## [Written exercise 1]
Please repeat the blog page from "Democracy Gone Astray" to "the original texts.", word for word.
** Begin Page **
Democracy Gone Astray

Democracy, being a human construct, needs to be thought of as directionality rather than an object. As such, to understand it requires not so much a description of existing structures and/or other related phenomena but a declaration of intentionality.
This blog aims at creating labeled lists of published infringements of such intentionality, of points in time where democracy strays from its intended directionality. In addition to outright infringements, this blog also collects important contemporary information and/or discussions that impact our socio-political landscape.

All the posts here were published in the electronic media – main-stream as well as fringe, and maintain links to the original texts.

[NOTE: Due to changes I haven't caught on time in the blogging software, all of the 'Original Article' links were nullified between September 11, 2012 and December 11, 2012. My apologies.]

Tuesday, March 11, 2014

Elizabeth Warren: Let’s Tax Millionaires To Allow Students To Refinance Their Debt

Sen. Elizabeth Warren (D-MA) laid out a new plan that would tax millionaires and use that revenue to help students refinance their student loans.

Delivering the keynote address at the Higher Ed Not Debt Campaign launch event on Thursday at the Center For American Progress, Warren argued that America faces a choice: “Do we invest in students, or millionaires?” Warren plans to introduce a bill that would create an “America that invests in those who get an education” by revising the tax code and enacting the Buffet rule. Watch it:
The Buffet rule is named after billionaire Warren Buffet and would establish a minimum tax on income in excess of $1 million. The measure, which never got out of Congress, raises approximately $50 billion in revenue and ensures that millionaires do not pay lower tax rates than middle-class families.
** End Page **
## [Written exercise 2]
Render the listing as a JSON list of strings, one per line and with blank lines dropped, starting at the line with "forceLayout (56, 471)" and going through the last line of the listing.
** Begin Records for the task **
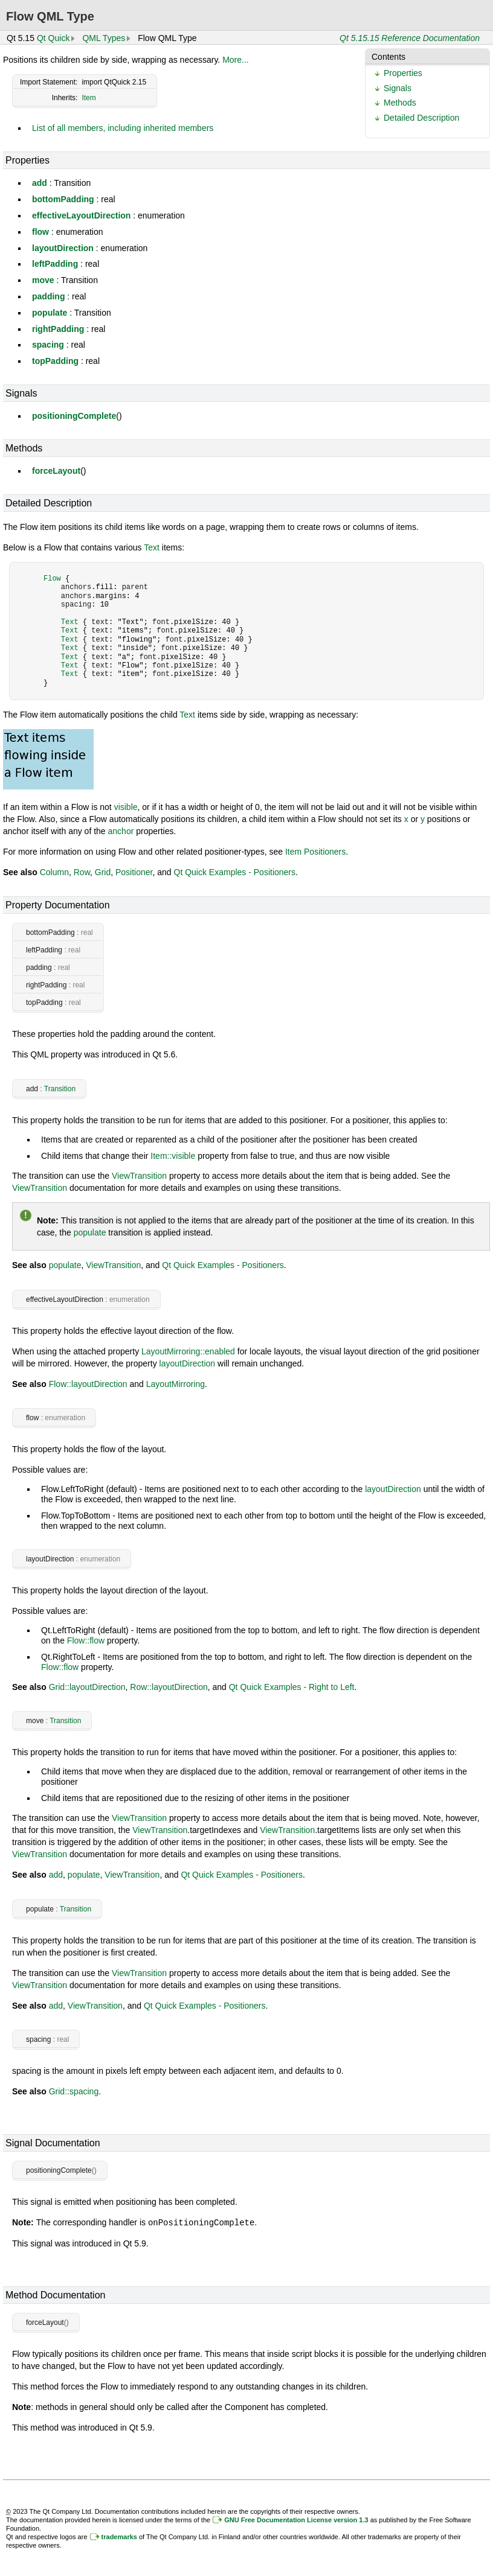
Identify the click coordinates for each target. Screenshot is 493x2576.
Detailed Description (421, 118)
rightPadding (58, 329)
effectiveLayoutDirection (81, 215)
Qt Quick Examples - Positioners (235, 872)
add (39, 183)
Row (82, 872)
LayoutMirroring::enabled (188, 1351)
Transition (60, 1089)
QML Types (103, 38)
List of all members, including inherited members (122, 128)
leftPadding (55, 264)
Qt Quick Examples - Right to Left (292, 1687)
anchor (121, 831)
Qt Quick (53, 38)
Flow (52, 578)
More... (235, 60)
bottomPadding (63, 199)
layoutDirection (63, 248)
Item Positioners (315, 851)
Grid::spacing (73, 2091)
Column (54, 872)
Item (88, 98)
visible (126, 807)
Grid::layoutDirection (87, 1687)
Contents (388, 57)
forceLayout (56, 471)
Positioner (133, 872)
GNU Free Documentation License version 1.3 (296, 2519)
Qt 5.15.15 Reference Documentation (410, 38)
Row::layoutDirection (168, 1687)
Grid (103, 872)
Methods (400, 102)
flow (40, 232)
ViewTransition (139, 1176)
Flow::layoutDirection (88, 1384)
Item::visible (172, 1156)
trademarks (119, 2536)
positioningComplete (74, 416)
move (43, 280)
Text (152, 547)
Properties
** End Records for the task **
## [Right answer 1]
Democracy Gone Astray

Democracy, being a human construct, needs to be thought of as directionality rather than an object. As such, to understand it requires not so much a description of existing structures and/or other related phenomena but a declaration of intentionality.
This blog aims at creating labeled lists of published infringements of such intentionality, of points in time where democracy strays from its intended directionality. In addition to outright infringements, this blog also collects important contemporary information and/or discussions that impact our socio-political landscape.

All the posts here were published in the electronic media – main-stream as well as fringe, and maintain links to the original texts.

## [Right answer 2]
[
  "forceLayout (56, 471)",
  "Positioner (133, 872)",
  "GNU Free Documentation License version 1.3 (296, 2519)",
  "Qt 5.15.15 Reference Documentation (410, 38)",
  "Row::layoutDirection (168, 1687)",
  "Grid (103, 872)",
  "Methods (400, 102)",
  "flow (40, 232)",
  "ViewTransition (139, 1176)",
  "Flow::layoutDirection (88, 1384)",
  "Item::visible (172, 1156)",
  "trademarks (119, 2536)",
  "positioningComplete (74, 416)",
  "move (43, 280)",
  "Text (152, 547)",
  "Properties"
]